The new custom of the 'high priests prayer' at the wall bothered me the most because it seems to me another element of creeping idolatry in this country. But prayer at Temple Mount is a close second.
then there are these barbecues vacationing families are making in all the picnic areas nationwide - barbecues that end with acres of forest land lost. As with the increased motoring accidents they are created by people who don't have enough leisure experience and education. We know they are going to happen, but we don't make sure people know how to prevent them when they go on vacation.
Even in the pool there was overcrowding and under-supervision. Balls, floating devices, splashing, kicking, etc. The two lifeguards seemed exhausted and never opened their mouths or moved from their chairs the whole 2 hours i was there.
Yeah, I know. I still had a great time. But I cannot forget the years I helped lifeguard at camp Seneca Lake where most of what was going on in the university pool would not have been allowed, and I kept expecting to hear the whistle and the "out of the pool!"
April 27-8, 2016
The lady of the house - is the usual definition. But there has long been a controversy about it. Today I was remembering the elegant food my late ex-mother-in-law used to make for Passover. Even breakfast was something special: not matzo brei, that demands breaking matzos into an egg mixture and frying it, but BURMUELOS, eggs and soaked matzoes boiled in sugar-water, or deep fried to make a kind of doughnut. The work that was put into a Sephardic kitchen was amazing, and took me years to learn and weeks to forget. Agristada, moussaka, marzipan, stuffed zucchini, cream cake. Even the coffee was boiled seven times before it was perfected to top the drink with a perfect foam.
Margalit had legs blackened with veins from standing in the kitchen.

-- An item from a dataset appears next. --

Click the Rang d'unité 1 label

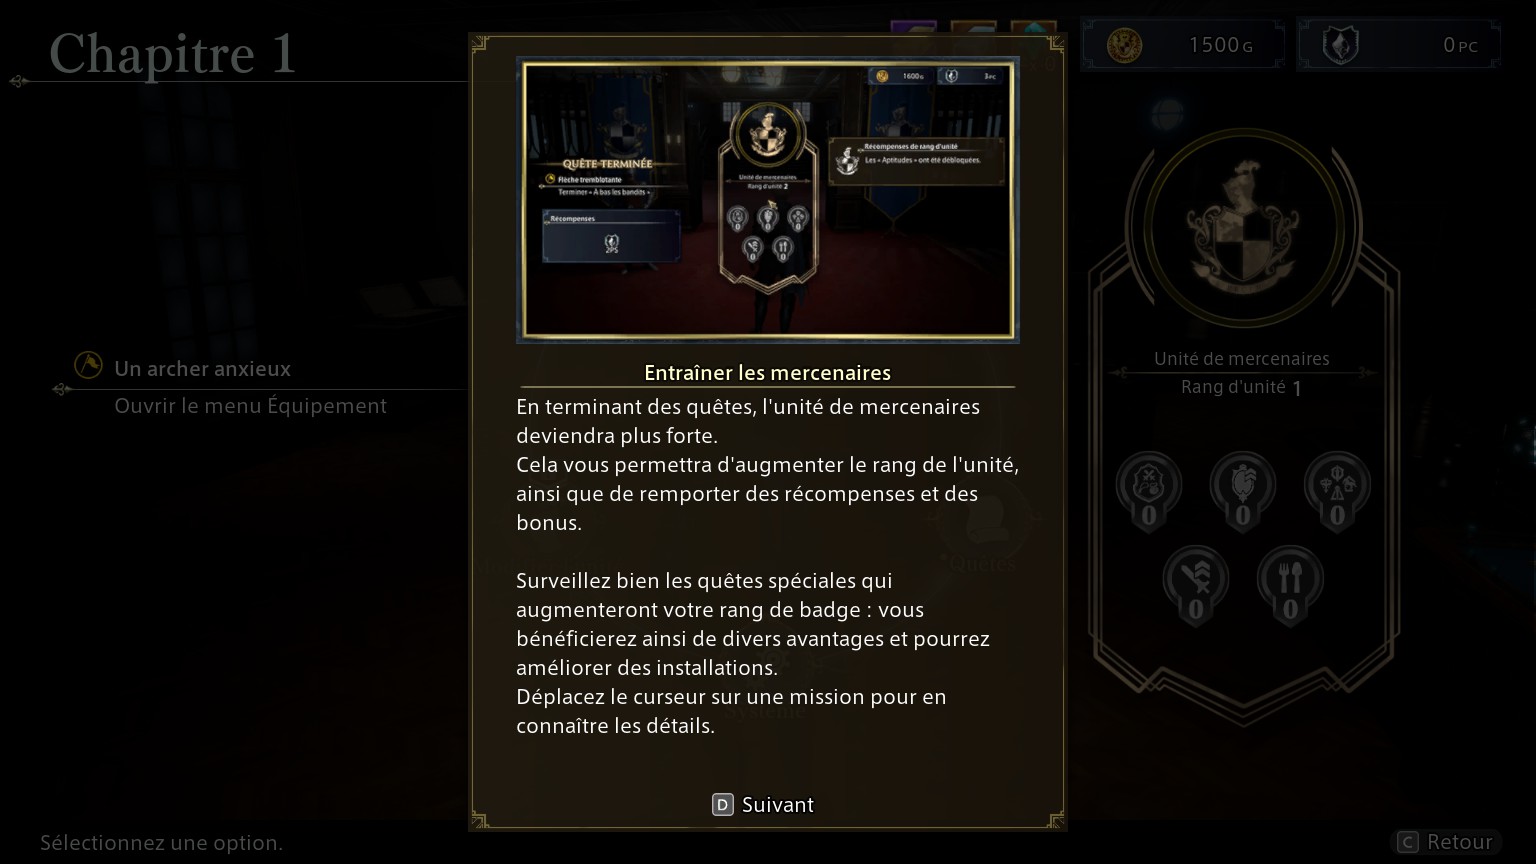click(x=1241, y=388)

My mother's house had simple food - you stuff the chicken (after it's been made into soup) into the oven with some potatoes and carrots, chop up the liver, add hard boiled eggs and an onion, etc . The whole meal shouldn't take more than an hour. dessert? lekach - sponge cake. My mother made gorgeous sponge cakes with 4 ingredients and could turn out 3 easily - two for gifts. Even the incredibly complex gefilte fish was done quickly. I would go to the fishmonger who would hand me the fish my mother had ordered, scales removed. she would grind the fish with egg and matzo meal, cook them in water with carrots and onions, and dispense with the stuffing of the fish back into its skin (a nafka mina - she'd say in Aramaic - it makes no difference), chill the fish and serve. Speed was a major factor in considering kitchen success. Of course everyone would love the food because it was basic and good.
the big difference is that while Margalit was cooking and baking incredibly delicate and complex dishes, washing bed linen with blueing to make them shine and ironing not only the sheets but also the underwear, and scrubbing floors on her knees, my mother Dvora was working as a book keeper, learning to be a Hebrew teacher, managing the Yiddish Culture Council, collecting money for JNF (I typed out the tree certificates she sold), Margalit, as I recall, was not allowed to do much of the shopping, since her husband handled the money, and the only escape allowed her was the weekly jour-fixe where card-playing was the only sport. She volunteered at the hospital once a week and served her children and family the other days.
So the term balbusta was right for both of them, but they had very different manifestations.
now i have to go back to cooking for tonight's holiday dinner.